Led by the "people-oriented" principle, three of the five exhibitors chose architecture as their theme.

Yung Ho Chang, 55-year-old architect, professor of architecture at Massachusetts Institute of Technology, and head of the Graduate Center of Architecture, Peking University, presented an installation to demonstrate his research into the application of fiberglass reinforced plastics (FRP).

FRP has only one-fifth the density of steel, but enjoys the same if not more tensile strength, Chang explains. It also has the advantages of having low energy consumption, being easy to transport and install, and being recyclable.

"In contemporary China, design and fine art are terribly mixed up. As a result, the technical part of design has usually been ignored," Chang says. "But environmental protection and sustainable development cannot be achieved merely by lip service."

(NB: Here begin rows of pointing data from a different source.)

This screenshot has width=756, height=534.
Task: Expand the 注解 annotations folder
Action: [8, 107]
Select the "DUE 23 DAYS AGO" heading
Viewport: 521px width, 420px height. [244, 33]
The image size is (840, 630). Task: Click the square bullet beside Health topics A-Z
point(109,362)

He says the lightweight and reusable character of FRP fits the spirit of Chinese traditional wood construction, and his designs attempt to "seek out new ways to bring new technology and materials into the contemporary Chinese culture of design".

A model of an FRP-built house was displayed at the exhibition. Designed by Chang, the real house is under construction in Nanjing, Jiangsu province, and will be completed by September.

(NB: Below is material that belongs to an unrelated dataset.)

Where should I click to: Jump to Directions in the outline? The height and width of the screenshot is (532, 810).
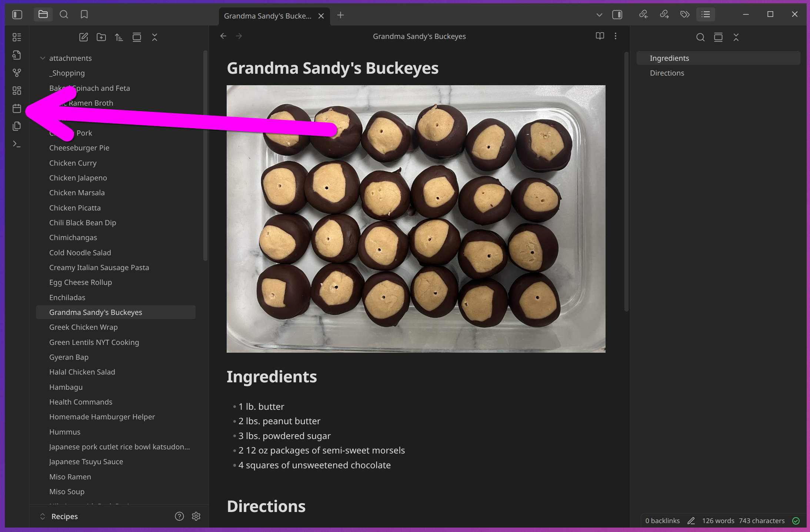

Jeff Dah-Yue Shi, 47, a designer from Taiwan, also underscored the importance of sustainability in design.

Shi's bamboo house reflects the Chinese philosophical idea of harmony, not only its natural and simple exterior, but also in the modern designs inside, such as the combination of LED lights and bamboo flooring, and the bamboo furniture.

All the bamboo he used came from Lanxi, Zhejiang province, and was cut between Mid-autumn Day and the Spring Festival, as is customary in China.

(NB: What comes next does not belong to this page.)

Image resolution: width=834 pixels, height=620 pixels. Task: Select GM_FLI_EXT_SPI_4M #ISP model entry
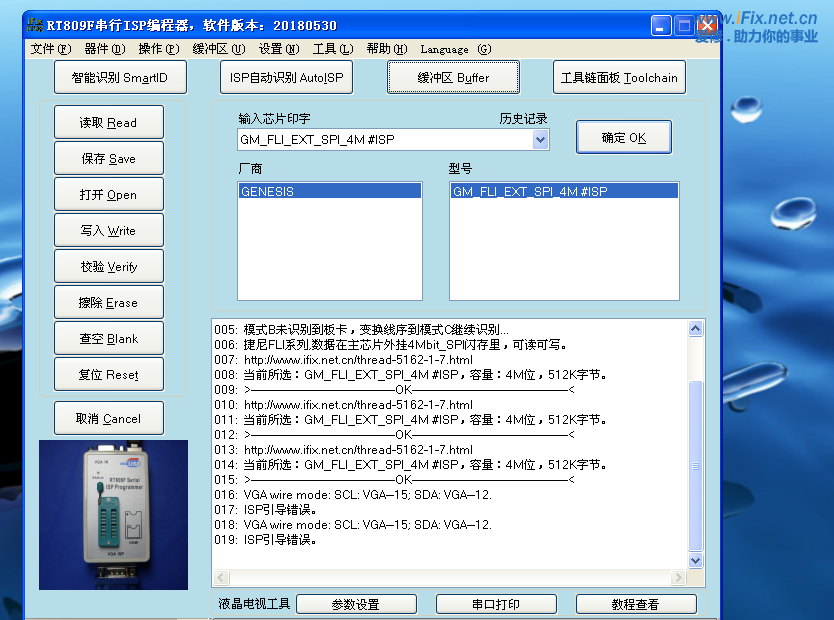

Recalling the inspiration for his bamboo creations, Shi mentions what a rescue worker said at the site of destruction in earthquake-hit Taiwan on Sept 21, 1999.

"He said, 'If people were still building houses using bamboo like they used to, we wouldn't be facing this'," Shi says.

He points out that bamboo can absorb 30 percent more carbon dioxide than trees. A forest of bamboo takes only 10 years to form, which is much faster than for other trees, and a bamboo house can stand for more than 50 years, he adds.

"I want more people to grow bamboo and apply it in their everyday life," Shi says.

Taking a different approach, Zhou Wei, 45-year-old architect and artist, explores the aesthetics of a traditional Chinese garden to manipulate space.

Zhou's works present a world of irregular angles and spaces and illusions of doors created by the clever use of lighting. "When a space is folded, squeezed and converted, a new spatial relationship can appear, giving viewers a completely new experience."

Shao Fan, 47, crossover artist and designer, whose architectural work This Is Not a Chinese Garden won the Royal Horticultural Society Gold Award at London in 2008, presented a Ming-style series of installations, he calls "gadget".

The series abstracts, deconstructs and reconstructs the core spirit of Ming-style furniture, and transplants it onto other unrelated objects, such as a beard or bone.

They are made of precious wood, just like Ming-style furniture used to be, and display their creator's sense of the bizarre through their strange combinations.

Shao sees them as playthings, saying that it is "through play that I get a feel of the texture of an object, which then becomes the starting point for understanding the traditional handicraft behind it".

The works of AHA Union, a group of six post-70s and post-80s designers, offer an introspective look at the current situation of China's contemporary design.

They use PVC balloons, rough wall paintings and cheap plastic decorations to express what they see as the main influences on China's modern design.

"Many modern designs are faced with the dilemma of wanting to look like a masterpiece but never becoming one. They are neither an extension of traditional China nor a Western import," says Sun Hua, a member of AHA Union.